Mandarin and Taiwan-Hokkien language institute in Taipei, Taiwan

The Taipei Language Institute (TLI; 中華語文研習所 (Zhōnghuá Yǔwén Yánxí Suǒ)) was founded in 1956 by a group of missionaries who wished to provide training in Mandarin Chinese for Taiwan-bound missionaries. Originally named Missionary Language Institute, the founder Dr. Marvin Ho created the institute as a means of educating these foreigners in Mandarin and Taiwanese.

==History==
As the demand for language instruction of foreigners increased, the institute soon found that it could no longer limit itself to training missionaries. In 1958, the school expanded its enterprise and took the name of Taipei Language Institute. It opened its doors to any foreigners aspiring to study Chinese and Chinese heritage in Taiwan.

From the humble beginnings of the first TLI Institute which started with 30 students in Taipei, TLI has grown exponentially over the years to 16 centers across the globe - in Taiwan, China, Japan, the United States, and Canada. TLI has trained tens of thousands of students worldwide, and has instructed clients from a wide range of professions: diplomatic personnel, international businesspeople, engineers, journalists, missionaries, professors, authors, college students, and overseas Chinese. TLI has prepared hundreds of variations of textbooks and materials covering dozens of different subject matter ranging in difficult level. Courses at TLI are mostly small-group classes of 2-6 students or private tutorials and rigorous audiolingual methods are employed. TLI has compiled many of its own materials, but beginning with the high-intermediate level, students are given the freedom to design their own curriculum based on current or anticipated job needs. It is also possible to study mainland Chinese material which uses simplified characters. The Taipei Language Institute also works in close partnership with the American Institute in Taiwan at their Chinese language school in Yangmingshan to provide full-time, advanced training in speaking and reading Mandarin Chinese for diplomatic personnel and employees who need to attain professional proficiency.

◆ ◆ ◆ ◆ ◆

### Problem set
1) Please retype part of the passage on the Taipei Language Institute, starting at "Mandarin and Taiwan-Hokkien" and ending at "heritage in Taiwan.".
2) For each statement below, decide whether the passage on the Taipei Language Institute agrees with it. Answer yes or no and quote the words from the passage that settle it.
(a) The institute was first called the Missionary Language Institute.
(b) The first TLI Institute began with 50 students.
(c) Most courses at TLI are large lecture classes.
3) According to the passage on the Taipei Language Institute, in what year did the school take the name Taipei Language Institute?

Collected data

◆ ◆ ◆ ◆ ◆

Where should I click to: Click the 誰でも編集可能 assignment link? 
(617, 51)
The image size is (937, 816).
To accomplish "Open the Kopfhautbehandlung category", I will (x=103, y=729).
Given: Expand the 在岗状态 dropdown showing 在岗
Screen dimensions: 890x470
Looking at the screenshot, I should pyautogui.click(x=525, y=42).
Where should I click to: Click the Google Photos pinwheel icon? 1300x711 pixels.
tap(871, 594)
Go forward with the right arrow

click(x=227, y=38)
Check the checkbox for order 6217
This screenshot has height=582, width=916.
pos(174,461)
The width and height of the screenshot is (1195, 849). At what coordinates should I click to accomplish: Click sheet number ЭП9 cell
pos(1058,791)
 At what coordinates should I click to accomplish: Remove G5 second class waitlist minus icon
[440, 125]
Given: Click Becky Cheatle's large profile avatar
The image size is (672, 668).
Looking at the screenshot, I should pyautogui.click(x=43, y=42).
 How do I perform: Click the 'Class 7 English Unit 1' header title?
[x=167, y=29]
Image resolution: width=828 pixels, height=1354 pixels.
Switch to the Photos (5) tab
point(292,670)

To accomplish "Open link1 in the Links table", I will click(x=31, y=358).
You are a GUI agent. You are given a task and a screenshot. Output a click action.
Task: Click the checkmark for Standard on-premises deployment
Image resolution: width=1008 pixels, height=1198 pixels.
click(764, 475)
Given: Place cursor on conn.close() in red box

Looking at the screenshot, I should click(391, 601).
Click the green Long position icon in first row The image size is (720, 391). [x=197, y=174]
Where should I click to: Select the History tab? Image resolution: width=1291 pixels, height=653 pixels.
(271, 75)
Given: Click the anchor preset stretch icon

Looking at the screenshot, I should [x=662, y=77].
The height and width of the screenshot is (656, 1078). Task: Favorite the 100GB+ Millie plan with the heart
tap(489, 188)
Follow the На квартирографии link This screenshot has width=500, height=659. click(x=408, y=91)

◆ ◆ ◆ ◆ ◆

### Responses by item number
1)
Mandarin and Taiwan-Hokkien language institute in Taipei, Taiwan

The Taipei Language Institute (TLI; 中華語文研習所 (Zhōnghuá Yǔwén Yánxí Suǒ)) was founded in 1956 by a group of missionaries who wished to provide training in Mandarin Chinese for Taiwan-bound missionaries. Originally named Missionary Language Institute, the founder Dr. Marvin Ho created the institute as a means of educating these foreigners in Mandarin and Taiwanese.

==History==
As the demand for language instruction of foreigners increased, the institute soon found that it could no longer limit itself to training missionaries. In 1958, the school expanded its enterprise and took the name of Taipei Language Institute. It opened its doors to any foreigners aspiring to study Chinese and Chinese heritage in Taiwan.

2)
(a) Yes: "Originally named Missionary Language Institute"
(b) No: "started with 30 students in Taipei"
(c) No: "Courses at TLI are mostly small-group classes of 2-6 students or private tutorials"

3) 1958